Comparing Developer and LLM Biases in Code Evaluation
Aditya Mittal, Ryan Shar, Zichu Wu, Shyam Agarwal, Tongshuang Wu, Chris Donahue, Ameet Talwalkar, Wayne Chi, Valerie Chen

TL;DR
This paper introduces TRACE, a framework for evaluating how well LLMs as code judges align with human preferences and reveals systematic biases in their assessments across various coding tasks.
Contribution
The paper presents TRACE, a novel framework for analyzing biases in LLM-based code evaluation and compares model judgments to human preferences across multiple modalities.
Findings
Best LLM judges underperform humans by 12-23%
TRACE identifies 35 significant bias sources in LLM judgments
Judges are biased towards longer explanations in chat-based coding
Abstract
As LLMs are increasingly used as judges in code applications, they should be evaluated in realistic interactive settings that capture partial context and ambiguous intent.
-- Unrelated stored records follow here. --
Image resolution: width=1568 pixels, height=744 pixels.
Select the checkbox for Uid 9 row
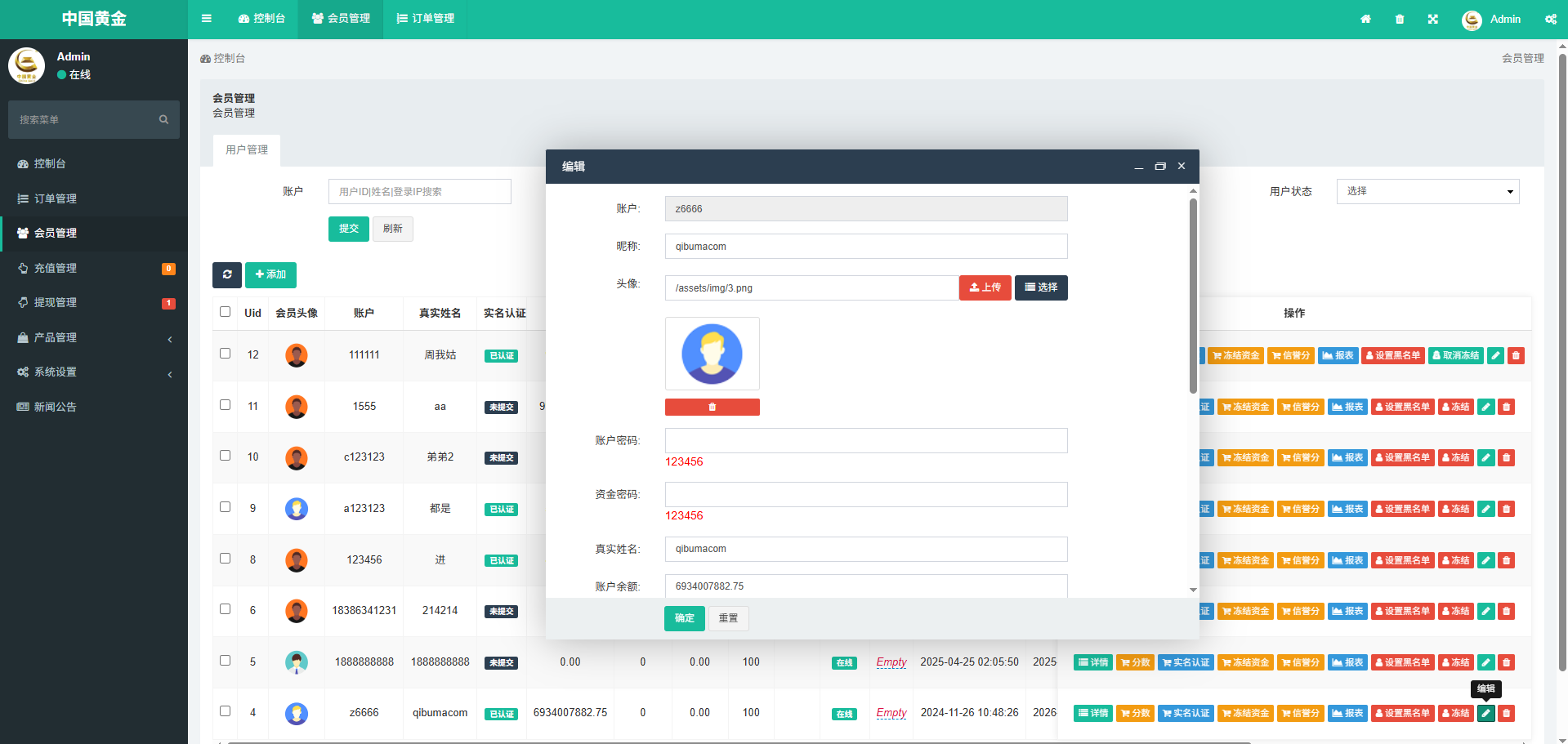pyautogui.click(x=226, y=507)
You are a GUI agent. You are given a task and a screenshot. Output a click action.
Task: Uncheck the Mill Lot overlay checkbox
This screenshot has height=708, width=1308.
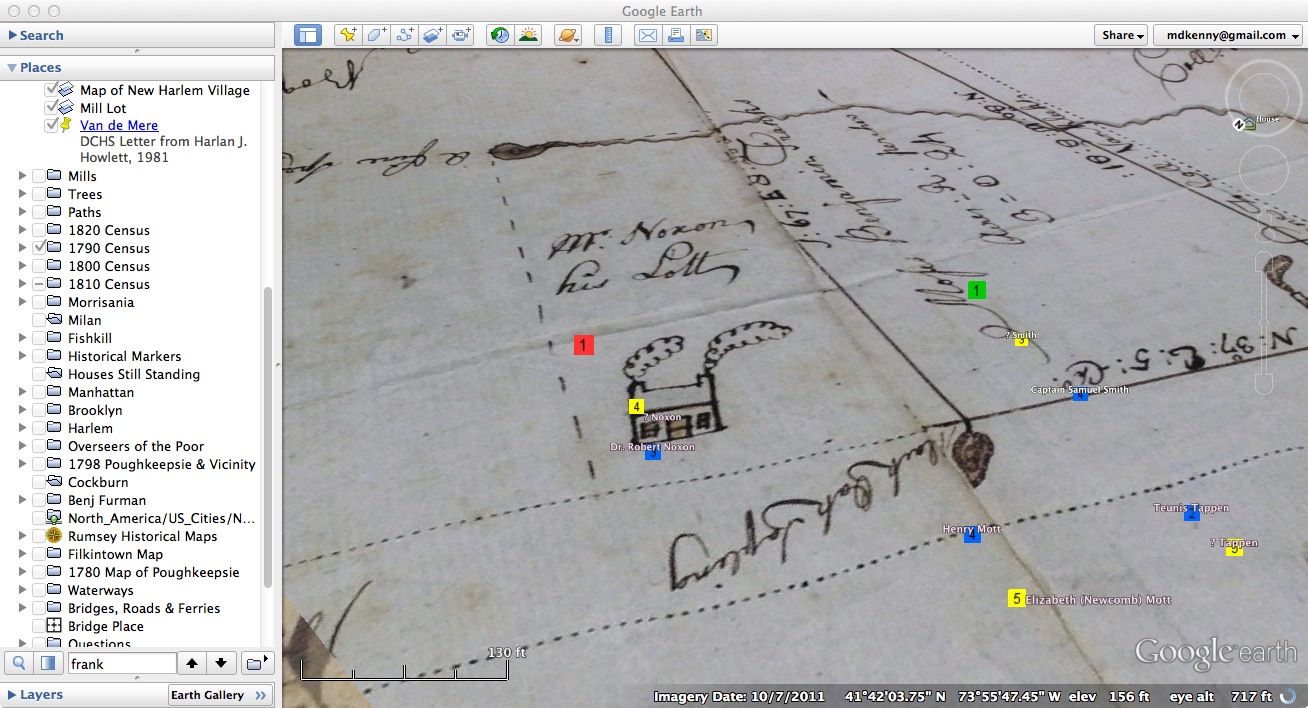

We present TRACE (Tool for Rubric Analysis in Code Evaluation), a framework that evaluates LLM judges' ability to predict human preferences and automatically extracts rubric items to reveal systematic biases in how humans and models weigh each item. Across three modalities -- chat-based programming, IDE autocompletion, and instructed code editing -- we use TRACE to measure how well LLM judges align with developer preferences. Among 13 different models, the best judges underperform human annotators by 12-23%. TRACE identifies 35 significant sources of misalignment between humans and judges across interaction modalities, the majority of which correspond to existing software engineering code quality criteria. For…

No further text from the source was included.